Text to read:
[start]

Altergeist (also known under its working title Sighting) is a 2014 science fiction horror film that was written and directed by Tedi Sarafian. The film had its world premiere on 25 August 2014 at the London FrightFest Film Festival and received a limited theatrical release in the United States on 7 November 2014. The film follows a group of paranormal investigators that find that trying to discover proof of the supernatural might be the death of them.

Plot

A group of six eager paranormal investigators have been allowed to explore King's Ransom Winery, a location with a history of strange suicides and a reputation for being haunted.

[end]

Data supplied:

[start]

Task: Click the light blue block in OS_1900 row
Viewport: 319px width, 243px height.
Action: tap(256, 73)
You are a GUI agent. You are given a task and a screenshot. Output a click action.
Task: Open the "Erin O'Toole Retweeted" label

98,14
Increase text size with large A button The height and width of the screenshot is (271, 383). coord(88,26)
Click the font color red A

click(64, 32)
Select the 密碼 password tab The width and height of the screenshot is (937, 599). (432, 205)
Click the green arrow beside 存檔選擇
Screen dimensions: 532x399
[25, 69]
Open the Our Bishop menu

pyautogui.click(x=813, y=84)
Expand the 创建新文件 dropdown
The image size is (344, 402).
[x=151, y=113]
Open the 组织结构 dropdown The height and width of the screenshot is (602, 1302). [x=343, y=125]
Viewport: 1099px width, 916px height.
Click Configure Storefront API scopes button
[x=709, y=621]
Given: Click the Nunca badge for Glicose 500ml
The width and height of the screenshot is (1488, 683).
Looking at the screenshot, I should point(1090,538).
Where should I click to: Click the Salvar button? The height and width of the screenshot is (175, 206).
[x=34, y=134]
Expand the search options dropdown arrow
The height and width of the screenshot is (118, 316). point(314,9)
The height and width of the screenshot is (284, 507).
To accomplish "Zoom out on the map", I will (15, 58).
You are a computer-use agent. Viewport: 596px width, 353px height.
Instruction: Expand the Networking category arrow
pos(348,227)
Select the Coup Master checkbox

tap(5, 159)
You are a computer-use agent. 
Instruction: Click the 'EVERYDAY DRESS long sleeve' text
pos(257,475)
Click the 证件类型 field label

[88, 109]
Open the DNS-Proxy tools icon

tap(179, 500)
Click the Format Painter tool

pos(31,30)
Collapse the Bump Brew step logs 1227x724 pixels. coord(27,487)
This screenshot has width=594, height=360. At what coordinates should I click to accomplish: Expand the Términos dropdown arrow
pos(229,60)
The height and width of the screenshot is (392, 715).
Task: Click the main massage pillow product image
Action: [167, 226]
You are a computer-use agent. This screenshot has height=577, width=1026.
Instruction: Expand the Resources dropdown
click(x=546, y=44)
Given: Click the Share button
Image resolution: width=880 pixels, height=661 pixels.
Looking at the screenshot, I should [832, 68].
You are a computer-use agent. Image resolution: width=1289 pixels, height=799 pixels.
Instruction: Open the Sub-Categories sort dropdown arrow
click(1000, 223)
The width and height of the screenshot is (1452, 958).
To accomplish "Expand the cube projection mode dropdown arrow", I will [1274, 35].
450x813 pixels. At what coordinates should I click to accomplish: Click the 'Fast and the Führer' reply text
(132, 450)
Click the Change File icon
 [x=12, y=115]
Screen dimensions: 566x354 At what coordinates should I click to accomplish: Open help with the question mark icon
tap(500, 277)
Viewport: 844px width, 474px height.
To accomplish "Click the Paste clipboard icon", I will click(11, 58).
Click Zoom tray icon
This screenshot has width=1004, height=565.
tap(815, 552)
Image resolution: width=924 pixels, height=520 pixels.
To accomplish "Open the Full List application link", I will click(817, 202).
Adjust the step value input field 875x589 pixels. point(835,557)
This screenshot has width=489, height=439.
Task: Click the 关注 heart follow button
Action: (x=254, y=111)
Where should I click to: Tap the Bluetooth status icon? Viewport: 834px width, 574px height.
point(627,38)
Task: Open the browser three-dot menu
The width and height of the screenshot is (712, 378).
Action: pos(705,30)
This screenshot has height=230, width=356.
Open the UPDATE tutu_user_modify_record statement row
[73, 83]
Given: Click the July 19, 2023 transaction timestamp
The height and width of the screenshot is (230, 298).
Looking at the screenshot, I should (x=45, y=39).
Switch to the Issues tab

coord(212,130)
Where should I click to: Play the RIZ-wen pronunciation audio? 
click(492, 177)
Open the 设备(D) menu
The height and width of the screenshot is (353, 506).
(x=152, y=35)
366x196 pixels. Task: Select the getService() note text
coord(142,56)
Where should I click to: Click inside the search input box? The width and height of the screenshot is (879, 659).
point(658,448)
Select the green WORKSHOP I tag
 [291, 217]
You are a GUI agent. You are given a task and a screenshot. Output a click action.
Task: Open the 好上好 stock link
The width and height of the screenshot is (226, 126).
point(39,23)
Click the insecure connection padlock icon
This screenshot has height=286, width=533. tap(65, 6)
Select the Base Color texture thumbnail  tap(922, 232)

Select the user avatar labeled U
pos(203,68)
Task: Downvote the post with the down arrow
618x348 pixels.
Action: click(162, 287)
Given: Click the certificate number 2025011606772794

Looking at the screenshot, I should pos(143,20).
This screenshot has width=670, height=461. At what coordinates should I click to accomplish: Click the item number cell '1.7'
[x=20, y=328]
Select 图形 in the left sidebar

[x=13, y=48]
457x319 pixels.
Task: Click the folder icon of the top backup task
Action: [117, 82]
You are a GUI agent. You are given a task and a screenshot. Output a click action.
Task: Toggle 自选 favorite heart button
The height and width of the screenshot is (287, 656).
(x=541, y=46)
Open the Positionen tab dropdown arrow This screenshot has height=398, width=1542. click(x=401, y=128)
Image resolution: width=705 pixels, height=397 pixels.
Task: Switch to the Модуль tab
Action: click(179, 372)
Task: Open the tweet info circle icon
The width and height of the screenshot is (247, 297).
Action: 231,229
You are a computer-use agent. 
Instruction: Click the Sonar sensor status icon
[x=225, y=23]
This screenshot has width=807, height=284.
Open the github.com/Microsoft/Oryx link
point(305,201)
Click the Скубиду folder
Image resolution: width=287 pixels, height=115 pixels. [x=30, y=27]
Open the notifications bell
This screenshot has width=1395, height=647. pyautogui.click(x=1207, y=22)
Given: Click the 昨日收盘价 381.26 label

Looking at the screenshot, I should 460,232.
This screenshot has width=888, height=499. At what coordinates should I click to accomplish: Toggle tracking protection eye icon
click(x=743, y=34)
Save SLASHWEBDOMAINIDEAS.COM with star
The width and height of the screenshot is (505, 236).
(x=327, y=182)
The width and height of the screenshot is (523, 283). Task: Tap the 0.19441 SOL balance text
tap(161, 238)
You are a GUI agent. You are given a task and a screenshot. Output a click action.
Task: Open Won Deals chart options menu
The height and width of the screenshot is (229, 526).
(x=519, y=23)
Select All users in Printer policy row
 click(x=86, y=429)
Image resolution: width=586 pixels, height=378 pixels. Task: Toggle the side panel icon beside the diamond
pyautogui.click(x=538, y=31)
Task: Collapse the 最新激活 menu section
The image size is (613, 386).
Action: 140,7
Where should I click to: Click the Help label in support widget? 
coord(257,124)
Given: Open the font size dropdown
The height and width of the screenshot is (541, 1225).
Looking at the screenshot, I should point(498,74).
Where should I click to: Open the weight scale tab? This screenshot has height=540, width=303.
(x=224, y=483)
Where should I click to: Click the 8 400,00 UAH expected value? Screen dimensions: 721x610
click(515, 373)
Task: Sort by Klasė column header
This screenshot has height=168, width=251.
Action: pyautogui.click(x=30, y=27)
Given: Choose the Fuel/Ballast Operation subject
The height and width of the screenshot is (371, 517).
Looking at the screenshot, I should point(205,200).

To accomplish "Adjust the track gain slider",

[end]

Set tasks:
a) Copy the lines of the records from the line that contains "Click the green arrow beside 存檔選擇" through the line that contains "[x=709, y=621]", both included.
b) Continue the text about the film Altergeist from the point where it stops.
The film text and the records are unrelated to each other.

Solved problems:
a)
Click the green arrow beside 存檔選擇
Screen dimensions: 532x399
[25, 69]
Open the Our Bishop menu

pyautogui.click(x=813, y=84)
Expand the 创建新文件 dropdown
The image size is (344, 402).
[x=151, y=113]
Open the 组织结构 dropdown The height and width of the screenshot is (602, 1302). [x=343, y=125]
Viewport: 1099px width, 916px height.
Click Configure Storefront API scopes button
[x=709, y=621]

b)
Cast
Kristina Anapau as Theresa
Mark Hapka as Dax
David Weidoff as Ashen Till
Linsey Godfrey as Sarah
Brendan Fletcher as Jason
Alexis Cruz as Mike
Sarah Oh as Maya
Olivia Stuck as Beatrice Blaine
Richard Sarafian Jr. as Jim till
Jessica Spotts as Rachel Till
Ed Corbin as Henry Blaine

Development
Plans to film Altergeist (then called Sighting) were first announced in 2011, and the film moved into post-production in November 2012. Michelle Rodriguez was initially set to star in the film, but later withdrew from filming. Sarafian took his inspiration for Altergeist from the Korbel Champagne Cellars in Guerneville, California, where Sarafian and producer Aaron Heck listened to stories about strange occurrences and a suicide in the winery's Korbel House, which also served as the set for Altergeist.

Reception

Grolsch Film Works praised Altergeist, writing that it "fully exploits its unusual vineyard setting, makes fun of its own hackneyed tropes..., and finds novel ways to reverse-engineer an apparent ghost story into something with a rather different genre frame." Fangoria gave the film three out of four skulls, writing that "Despite its dark setting and often fairly horrific murder sequences, ALTERGEIST is light hearted stuff, with clever banter and humor amongst the group of hunters, and actor Brendan Fletcher (FREDDY vs. JASON) being exceptionally funny throughout."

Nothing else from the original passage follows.